The dictionary does not contain the same words.
Limits
T≤5
0<N,Q≤100000
∑Si+Pi≤500000
∑Wi≤500000
Output
For each test case, output Q lines, an integer per line, represents the answer to each word in the list.

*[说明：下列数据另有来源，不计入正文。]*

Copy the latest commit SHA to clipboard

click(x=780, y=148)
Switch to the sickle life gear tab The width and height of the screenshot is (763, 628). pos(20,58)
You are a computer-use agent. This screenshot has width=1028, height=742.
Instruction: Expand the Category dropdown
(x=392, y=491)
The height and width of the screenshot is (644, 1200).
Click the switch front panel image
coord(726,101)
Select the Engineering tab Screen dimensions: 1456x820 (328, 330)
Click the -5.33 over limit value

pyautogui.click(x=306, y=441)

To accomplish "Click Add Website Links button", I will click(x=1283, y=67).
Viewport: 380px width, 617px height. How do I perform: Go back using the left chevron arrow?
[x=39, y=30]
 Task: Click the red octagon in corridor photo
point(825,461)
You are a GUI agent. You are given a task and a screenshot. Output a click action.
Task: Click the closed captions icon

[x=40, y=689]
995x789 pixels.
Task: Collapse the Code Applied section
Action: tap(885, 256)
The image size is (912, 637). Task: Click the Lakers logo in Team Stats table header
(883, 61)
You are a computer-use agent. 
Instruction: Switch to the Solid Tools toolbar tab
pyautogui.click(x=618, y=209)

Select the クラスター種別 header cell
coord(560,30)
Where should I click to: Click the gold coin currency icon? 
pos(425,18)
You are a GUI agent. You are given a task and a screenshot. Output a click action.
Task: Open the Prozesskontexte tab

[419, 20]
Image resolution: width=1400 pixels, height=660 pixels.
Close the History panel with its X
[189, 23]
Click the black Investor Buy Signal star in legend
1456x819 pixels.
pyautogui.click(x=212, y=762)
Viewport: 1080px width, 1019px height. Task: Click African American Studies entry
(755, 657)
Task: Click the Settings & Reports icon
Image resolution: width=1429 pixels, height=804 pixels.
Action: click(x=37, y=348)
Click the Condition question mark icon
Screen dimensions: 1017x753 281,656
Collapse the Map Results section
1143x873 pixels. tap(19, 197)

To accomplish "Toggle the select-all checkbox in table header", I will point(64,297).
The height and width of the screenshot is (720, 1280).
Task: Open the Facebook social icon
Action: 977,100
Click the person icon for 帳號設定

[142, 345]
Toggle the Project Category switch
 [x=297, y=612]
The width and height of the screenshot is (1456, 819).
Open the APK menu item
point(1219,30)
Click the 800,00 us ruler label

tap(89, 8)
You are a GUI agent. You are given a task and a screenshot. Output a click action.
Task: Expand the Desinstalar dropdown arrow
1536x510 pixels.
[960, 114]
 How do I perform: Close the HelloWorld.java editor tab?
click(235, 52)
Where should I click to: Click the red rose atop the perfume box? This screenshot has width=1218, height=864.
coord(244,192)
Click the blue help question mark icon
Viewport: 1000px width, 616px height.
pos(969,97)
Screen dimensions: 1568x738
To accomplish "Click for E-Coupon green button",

看了别人写的题解后,原来可以有很巧妙地方法拼凑出AC自动机解法
把w字符串拼凑成w+{+w的形式(因为{ascii值比z大一,方便构造字典树),这样它的后缀和前缀相接
要寻找的前缀p和后缀s也拼凑成s+p的形式插入trie树中
然后就进行寻找操作了,每个被寻找的前后缀字符串保存更新好匹配数就ok了
AC代码
#include<iostream>
#include<string>
#include<queue>
#include<string.h>
using namespace std;
typedef long long ll;
const ll maxn = 500005;
ll T, n, q;
ll cnt;
string w[maxn], p, s;
ll trie[maxn][27];
ll cntword[maxn];
ll fail[maxn];
ll length[maxn];
ll ans[maxn];
ll pos[maxn];
ll insert(string str)
{
ll len = str.size();
ll pos = 0;
for (ll i = 0; i < len; i++)
{
ll next = str[i] - 'a';
if (!trie[pos][next])
{
trie[pos][next] = ++cnt;
length[cnt] = i + 1;
}
pos = trie[pos][next];
}
cntword[pos] = 1;
return pos;
}
void getfail()
{
queue<ll> Q;
for (ll i = 0; i <= 26; i++)
if (trie[0][i])
{
fail[trie[0][i]] = 0;
Q.push(trie[0][i]);
}
ll now;
while (!Q.empty())
{
now = Q.front();
Q.pop();
for (ll i = 0; i <= 26; i++)
{
if (trie[now][i])
{
fail[trie[now][i]] = trie[fail[now]][i];
//cout<<"*"<<fail[trie[now][i]]<<endl;
Q.push(trie[now][i]);
}
else
trie[now][i] = trie[fail[now]][i];
}
}
}
void query(string str)
{
ll len = str.size();
ll now = 0;
for (ll i = 0; i < len; i++)
{
now = trie[now][str[i] - 'a'];
//cout<<"now="<<now<<endl;
for (ll j = now; j; j = fail[j])
{
//cout<<"*="<<str[i]<<endl;
//cout<<"length="<<length[j]<<endl;
if (cntword[j] && length[j] <= ((len - 1) / 2 + 1))
{
ans[j] += cntword[j];
}
//if(length[j]<=((len-1)/2+1))
//{
// ans[j]++;
//}
}
}
}
int main()
{
scanf("%d", &T);
while (T--)
{
memset(trie, 0, sizeof(trie));
memset(cntword, 0, sizeof(cntword));
memset(fail, 0, sizeof(fail));
memset(length, 0, sizeof(length));
memset(ans, 0, sizeof(ans));
cnt = 0;
scanf("%d%d", &n, &q);
for (ll i = 0; i < n; i++)
{
cin >> w[i];
string temp = "{";
w[i] += temp + w[i];
}
for (ll i = 0; i < q; i++)
{
cin >> p >> s;
string temp = "{";
s += temp + p;
pos[i] = insert(s);
}
getfail();
for (ll i = 0; i < n; i++)
query(w[i]);
for (ll i = 0; i < q; i++)
printf("%d\n", ans[pos[i]]);
}
return 0;
}